▶ [Dataset records]:
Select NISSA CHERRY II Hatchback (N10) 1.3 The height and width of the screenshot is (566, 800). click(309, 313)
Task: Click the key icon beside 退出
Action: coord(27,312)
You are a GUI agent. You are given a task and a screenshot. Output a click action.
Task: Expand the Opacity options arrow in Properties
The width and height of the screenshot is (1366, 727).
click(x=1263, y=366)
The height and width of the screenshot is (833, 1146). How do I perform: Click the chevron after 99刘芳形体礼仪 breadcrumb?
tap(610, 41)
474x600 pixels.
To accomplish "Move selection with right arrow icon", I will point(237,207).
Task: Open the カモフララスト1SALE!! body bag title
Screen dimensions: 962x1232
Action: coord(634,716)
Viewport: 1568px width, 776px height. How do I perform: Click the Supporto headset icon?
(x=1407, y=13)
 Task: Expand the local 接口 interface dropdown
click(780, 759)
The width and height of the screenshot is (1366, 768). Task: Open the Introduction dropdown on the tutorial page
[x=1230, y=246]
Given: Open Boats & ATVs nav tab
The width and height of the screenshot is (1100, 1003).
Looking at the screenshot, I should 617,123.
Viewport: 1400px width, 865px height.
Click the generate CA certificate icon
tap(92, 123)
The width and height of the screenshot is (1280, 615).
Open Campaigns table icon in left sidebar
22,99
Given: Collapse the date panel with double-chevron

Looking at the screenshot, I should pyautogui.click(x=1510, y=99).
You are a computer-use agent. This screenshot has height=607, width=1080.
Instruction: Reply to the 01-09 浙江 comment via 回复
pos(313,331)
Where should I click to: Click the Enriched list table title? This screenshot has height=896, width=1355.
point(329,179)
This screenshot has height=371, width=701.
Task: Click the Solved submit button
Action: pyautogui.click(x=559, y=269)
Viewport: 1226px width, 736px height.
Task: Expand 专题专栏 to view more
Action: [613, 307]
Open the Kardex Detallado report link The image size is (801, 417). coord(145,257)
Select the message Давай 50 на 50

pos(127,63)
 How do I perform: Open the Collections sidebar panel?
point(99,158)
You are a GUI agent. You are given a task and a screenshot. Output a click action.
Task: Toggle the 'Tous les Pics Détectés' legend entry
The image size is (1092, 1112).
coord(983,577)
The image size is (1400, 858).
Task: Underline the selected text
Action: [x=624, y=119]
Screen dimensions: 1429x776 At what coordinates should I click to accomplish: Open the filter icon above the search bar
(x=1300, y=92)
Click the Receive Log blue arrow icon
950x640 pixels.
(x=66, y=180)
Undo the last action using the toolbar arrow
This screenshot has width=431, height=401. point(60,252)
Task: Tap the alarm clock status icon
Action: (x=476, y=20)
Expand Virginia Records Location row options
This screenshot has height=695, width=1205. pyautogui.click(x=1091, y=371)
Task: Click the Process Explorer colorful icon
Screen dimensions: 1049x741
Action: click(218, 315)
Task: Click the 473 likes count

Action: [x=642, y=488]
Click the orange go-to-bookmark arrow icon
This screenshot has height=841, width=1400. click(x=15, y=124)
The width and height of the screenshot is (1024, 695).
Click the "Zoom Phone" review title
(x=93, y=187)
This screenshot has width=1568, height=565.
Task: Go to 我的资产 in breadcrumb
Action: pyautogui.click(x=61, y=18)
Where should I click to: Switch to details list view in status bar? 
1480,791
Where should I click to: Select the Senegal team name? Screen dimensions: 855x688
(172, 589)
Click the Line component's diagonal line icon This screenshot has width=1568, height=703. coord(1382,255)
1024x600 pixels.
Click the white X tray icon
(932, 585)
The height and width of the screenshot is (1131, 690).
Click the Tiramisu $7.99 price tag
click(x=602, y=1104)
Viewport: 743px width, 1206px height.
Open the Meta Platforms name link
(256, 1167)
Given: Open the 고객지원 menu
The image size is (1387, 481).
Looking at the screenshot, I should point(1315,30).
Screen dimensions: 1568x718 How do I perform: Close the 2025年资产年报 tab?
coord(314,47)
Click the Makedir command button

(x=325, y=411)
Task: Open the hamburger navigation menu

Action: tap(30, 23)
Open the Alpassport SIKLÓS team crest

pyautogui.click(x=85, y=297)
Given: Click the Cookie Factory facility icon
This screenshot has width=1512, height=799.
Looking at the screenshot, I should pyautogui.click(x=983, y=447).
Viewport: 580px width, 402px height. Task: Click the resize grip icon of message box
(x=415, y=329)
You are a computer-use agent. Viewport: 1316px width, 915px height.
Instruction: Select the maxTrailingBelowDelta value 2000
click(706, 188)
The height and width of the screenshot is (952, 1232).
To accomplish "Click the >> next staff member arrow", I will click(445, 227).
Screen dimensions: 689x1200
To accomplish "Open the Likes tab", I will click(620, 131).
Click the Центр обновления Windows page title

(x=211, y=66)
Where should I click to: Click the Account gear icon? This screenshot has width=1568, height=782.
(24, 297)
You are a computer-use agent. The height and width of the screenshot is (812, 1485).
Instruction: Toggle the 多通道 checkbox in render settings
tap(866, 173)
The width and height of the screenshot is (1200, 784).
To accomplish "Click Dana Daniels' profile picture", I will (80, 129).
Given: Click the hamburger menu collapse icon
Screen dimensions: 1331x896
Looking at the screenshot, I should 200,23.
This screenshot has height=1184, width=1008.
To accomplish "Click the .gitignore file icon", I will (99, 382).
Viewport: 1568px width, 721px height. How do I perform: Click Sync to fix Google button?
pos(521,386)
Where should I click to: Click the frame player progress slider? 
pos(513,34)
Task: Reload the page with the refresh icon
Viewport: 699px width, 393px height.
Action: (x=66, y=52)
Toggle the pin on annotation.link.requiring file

▶ [Task directions]: Copy out the entries from the start through the line that contains "click(780, 759)", keeping every character unchanged and including that line.

▶ [Full response]:
Select NISSA CHERRY II Hatchback (N10) 1.3 The height and width of the screenshot is (566, 800). click(309, 313)
Task: Click the key icon beside 退出
Action: coord(27,312)
You are a GUI agent. You are given a task and a screenshot. Output a click action.
Task: Expand the Opacity options arrow in Properties
The width and height of the screenshot is (1366, 727).
click(x=1263, y=366)
The height and width of the screenshot is (833, 1146). How do I perform: Click the chevron after 99刘芳形体礼仪 breadcrumb?
tap(610, 41)
474x600 pixels.
To accomplish "Move selection with right arrow icon", I will point(237,207).
Task: Open the カモフララスト1SALE!! body bag title
Screen dimensions: 962x1232
Action: coord(634,716)
Viewport: 1568px width, 776px height. How do I perform: Click the Supporto headset icon?
(x=1407, y=13)
 Task: Expand the local 接口 interface dropdown
click(780, 759)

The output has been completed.